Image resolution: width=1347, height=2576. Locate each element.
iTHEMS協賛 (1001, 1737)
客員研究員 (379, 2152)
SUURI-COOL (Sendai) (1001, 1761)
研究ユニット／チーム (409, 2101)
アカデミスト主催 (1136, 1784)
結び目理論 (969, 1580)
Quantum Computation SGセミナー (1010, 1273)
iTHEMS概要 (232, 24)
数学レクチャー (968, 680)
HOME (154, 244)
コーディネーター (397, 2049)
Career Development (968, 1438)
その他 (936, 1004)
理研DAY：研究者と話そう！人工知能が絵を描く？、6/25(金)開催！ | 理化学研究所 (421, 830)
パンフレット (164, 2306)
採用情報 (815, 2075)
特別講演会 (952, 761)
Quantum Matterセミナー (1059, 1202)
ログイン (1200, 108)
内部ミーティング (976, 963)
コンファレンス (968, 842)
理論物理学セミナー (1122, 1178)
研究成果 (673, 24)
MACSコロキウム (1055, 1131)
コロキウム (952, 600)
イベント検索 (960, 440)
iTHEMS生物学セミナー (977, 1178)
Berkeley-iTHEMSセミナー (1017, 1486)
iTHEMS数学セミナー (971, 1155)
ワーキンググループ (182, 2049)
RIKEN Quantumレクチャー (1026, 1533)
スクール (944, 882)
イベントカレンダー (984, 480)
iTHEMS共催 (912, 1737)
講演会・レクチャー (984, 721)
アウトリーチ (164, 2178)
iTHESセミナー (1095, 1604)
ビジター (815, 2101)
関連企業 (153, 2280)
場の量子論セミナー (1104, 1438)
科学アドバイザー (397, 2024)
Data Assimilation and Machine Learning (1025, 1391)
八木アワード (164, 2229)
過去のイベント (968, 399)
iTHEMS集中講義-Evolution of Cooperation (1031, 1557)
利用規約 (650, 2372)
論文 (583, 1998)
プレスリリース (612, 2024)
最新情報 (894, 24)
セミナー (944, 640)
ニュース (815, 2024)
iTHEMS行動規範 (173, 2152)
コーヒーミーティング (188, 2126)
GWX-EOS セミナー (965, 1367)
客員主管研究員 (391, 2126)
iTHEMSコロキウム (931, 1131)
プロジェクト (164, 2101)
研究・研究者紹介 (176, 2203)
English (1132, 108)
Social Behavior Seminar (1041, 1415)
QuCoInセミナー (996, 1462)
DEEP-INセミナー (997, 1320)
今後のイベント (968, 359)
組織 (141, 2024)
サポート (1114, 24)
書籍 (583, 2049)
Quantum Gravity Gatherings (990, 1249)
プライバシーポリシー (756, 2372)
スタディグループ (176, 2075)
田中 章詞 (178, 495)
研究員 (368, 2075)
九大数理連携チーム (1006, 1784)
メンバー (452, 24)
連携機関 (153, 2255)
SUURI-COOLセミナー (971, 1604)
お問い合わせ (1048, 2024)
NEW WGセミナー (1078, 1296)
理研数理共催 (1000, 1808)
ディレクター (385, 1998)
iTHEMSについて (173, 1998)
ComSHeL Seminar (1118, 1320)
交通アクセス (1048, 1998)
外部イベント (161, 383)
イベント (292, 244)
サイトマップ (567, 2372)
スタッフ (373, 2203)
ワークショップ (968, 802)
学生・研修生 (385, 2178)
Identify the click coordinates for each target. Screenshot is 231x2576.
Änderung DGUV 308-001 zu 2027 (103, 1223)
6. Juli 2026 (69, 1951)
-*-
◆ Work task
What should come out is the exact run of lines from the one holding "メンバー (452, 24)" through the end of the records above, and nothing besides.

◆ Task output
メンバー (452, 24)
連携機関 (153, 2255)
SUURI-COOLセミナー (971, 1604)
お問い合わせ (1048, 2024)
NEW WGセミナー (1078, 1296)
理研数理共催 (1000, 1808)
ディレクター (385, 1998)
iTHEMSについて (173, 1998)
ComSHeL Seminar (1118, 1320)
交通アクセス (1048, 1998)
外部イベント (161, 383)
イベント (292, 244)
サイトマップ (567, 2372)
スタッフ (373, 2203)
ワークショップ (968, 802)
学生・研修生 (385, 2178)
Identify the click coordinates for each target. Screenshot is 231x2576.
Änderung DGUV 308-001 zu 2027 (103, 1223)
6. Juli 2026 (69, 1951)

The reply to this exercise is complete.